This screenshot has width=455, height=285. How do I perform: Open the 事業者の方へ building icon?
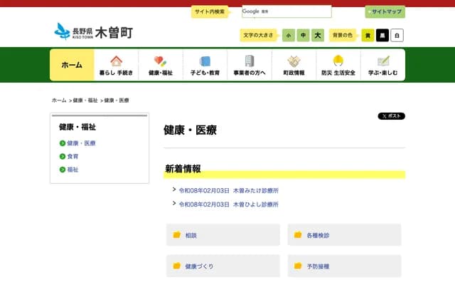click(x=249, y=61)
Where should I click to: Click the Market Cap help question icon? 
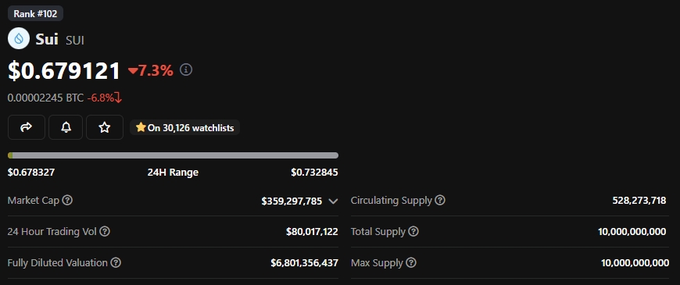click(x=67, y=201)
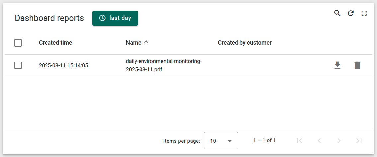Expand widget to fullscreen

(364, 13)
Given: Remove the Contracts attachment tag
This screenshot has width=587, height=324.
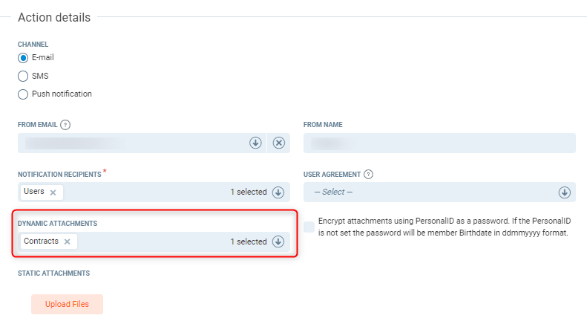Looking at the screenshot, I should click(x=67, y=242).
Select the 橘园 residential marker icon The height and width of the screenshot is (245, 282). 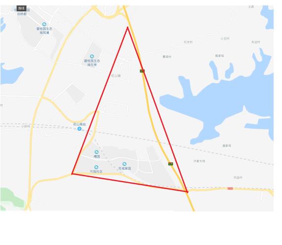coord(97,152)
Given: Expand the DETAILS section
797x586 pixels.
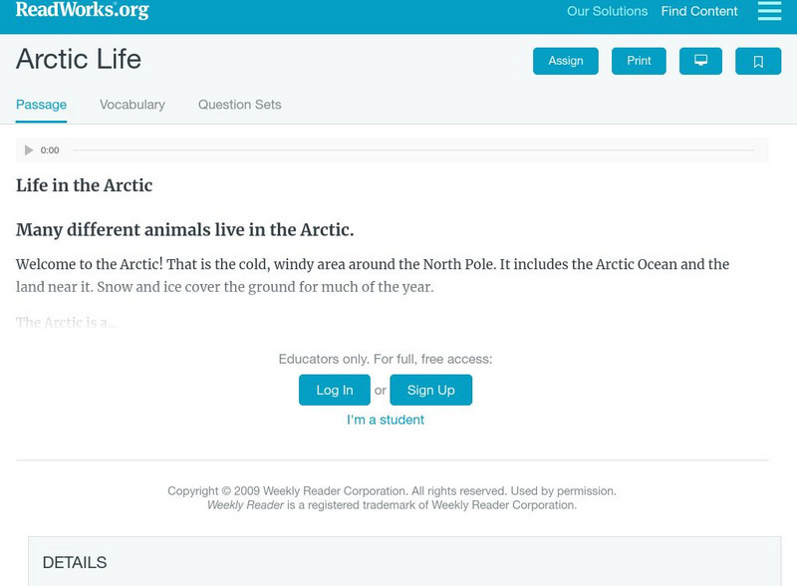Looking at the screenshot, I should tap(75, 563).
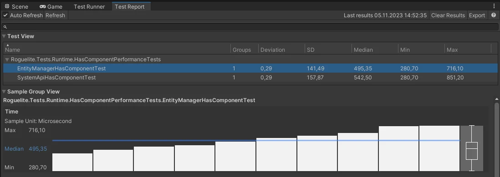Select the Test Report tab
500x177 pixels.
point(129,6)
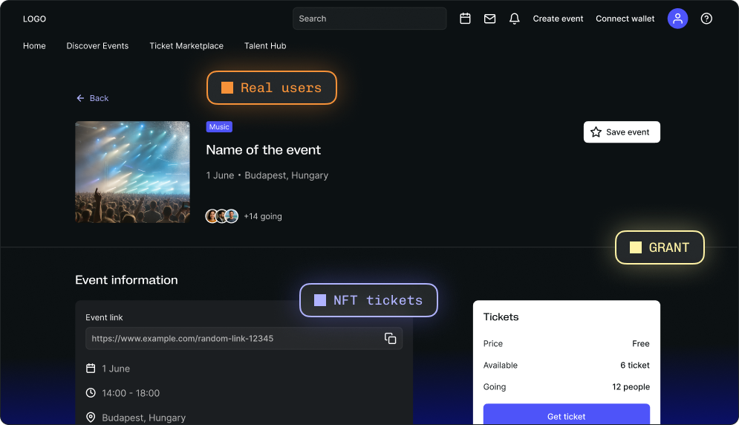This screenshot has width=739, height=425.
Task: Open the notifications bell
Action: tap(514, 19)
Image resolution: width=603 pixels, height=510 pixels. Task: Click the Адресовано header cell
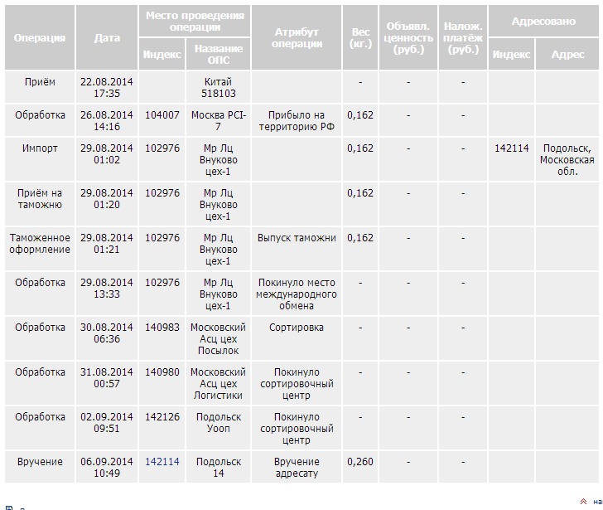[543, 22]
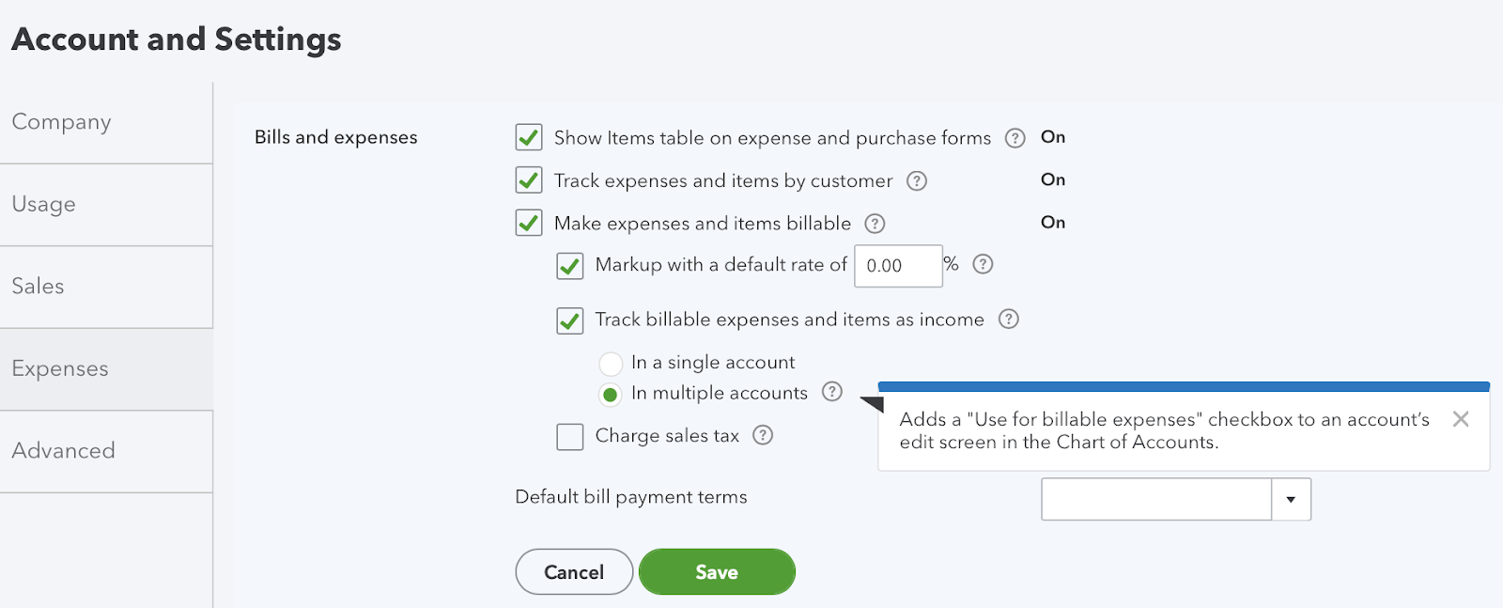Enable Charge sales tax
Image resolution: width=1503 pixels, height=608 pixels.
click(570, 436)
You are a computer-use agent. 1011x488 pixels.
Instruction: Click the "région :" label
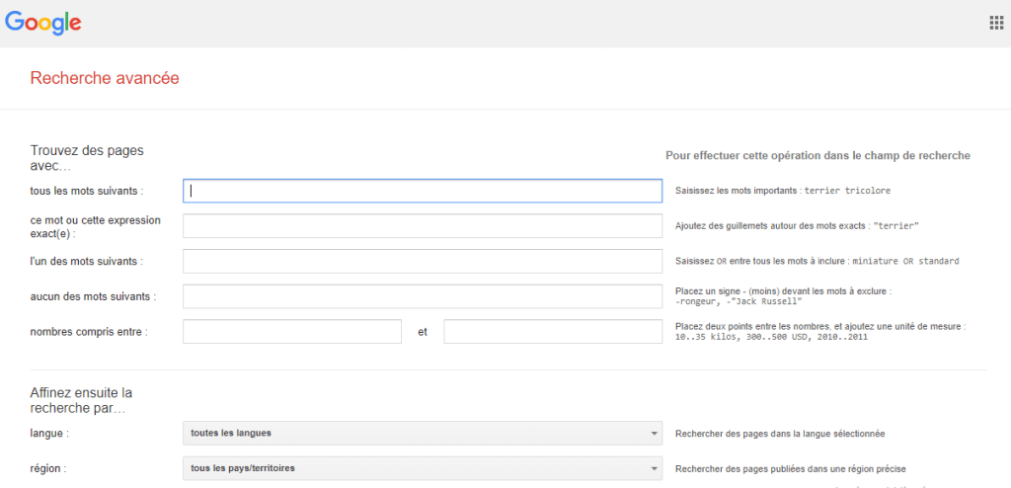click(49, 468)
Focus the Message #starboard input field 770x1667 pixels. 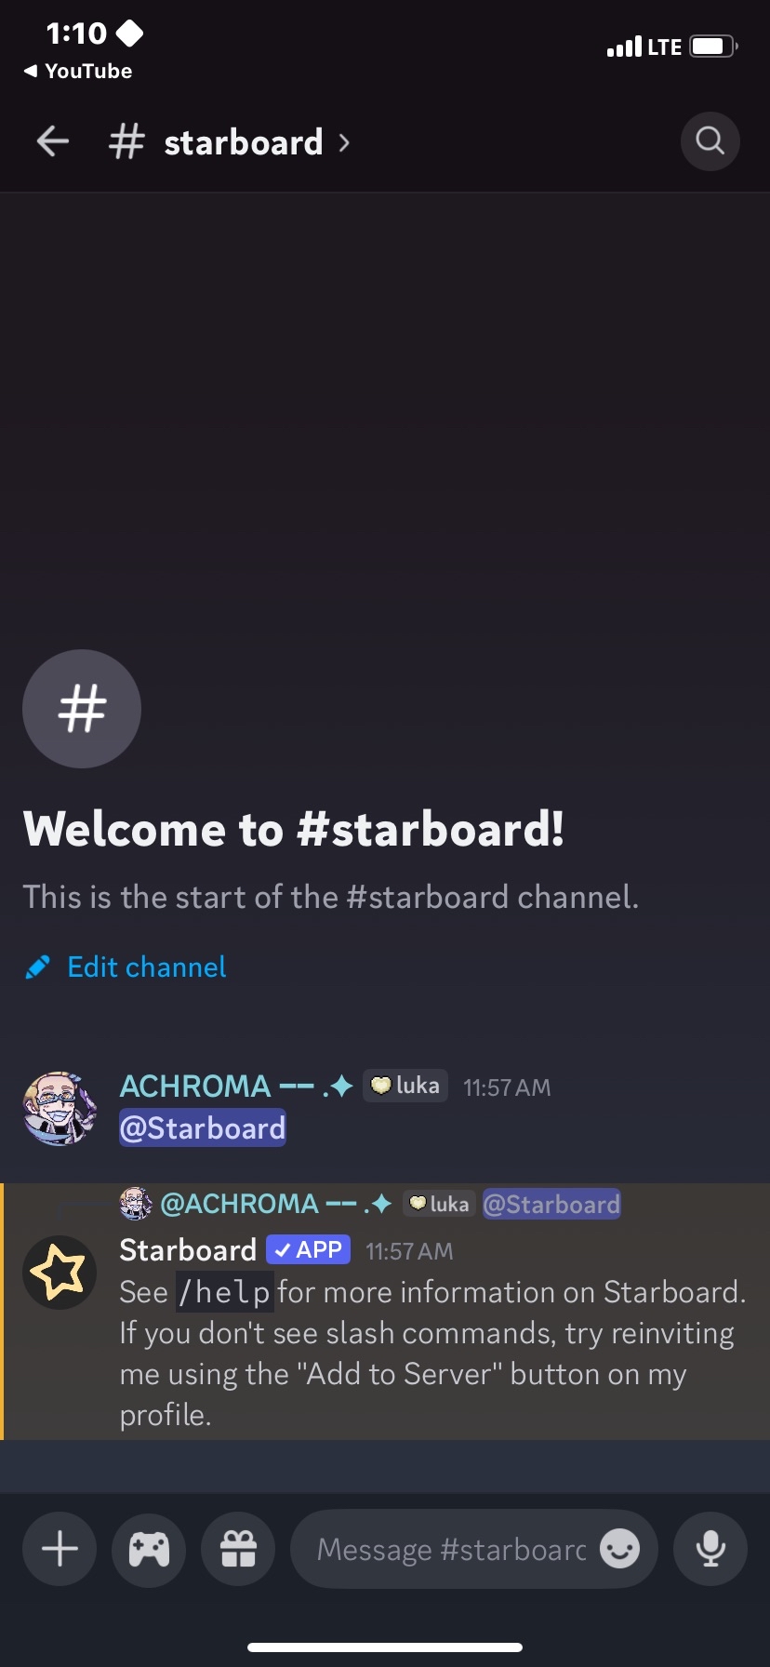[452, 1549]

- - -

### What the exercise asks
Every line holding the word "Given" should be copied out of the records above.

### Answer box
Given: Remove the Contracts attachment tag
Given: Expand the DETAILS section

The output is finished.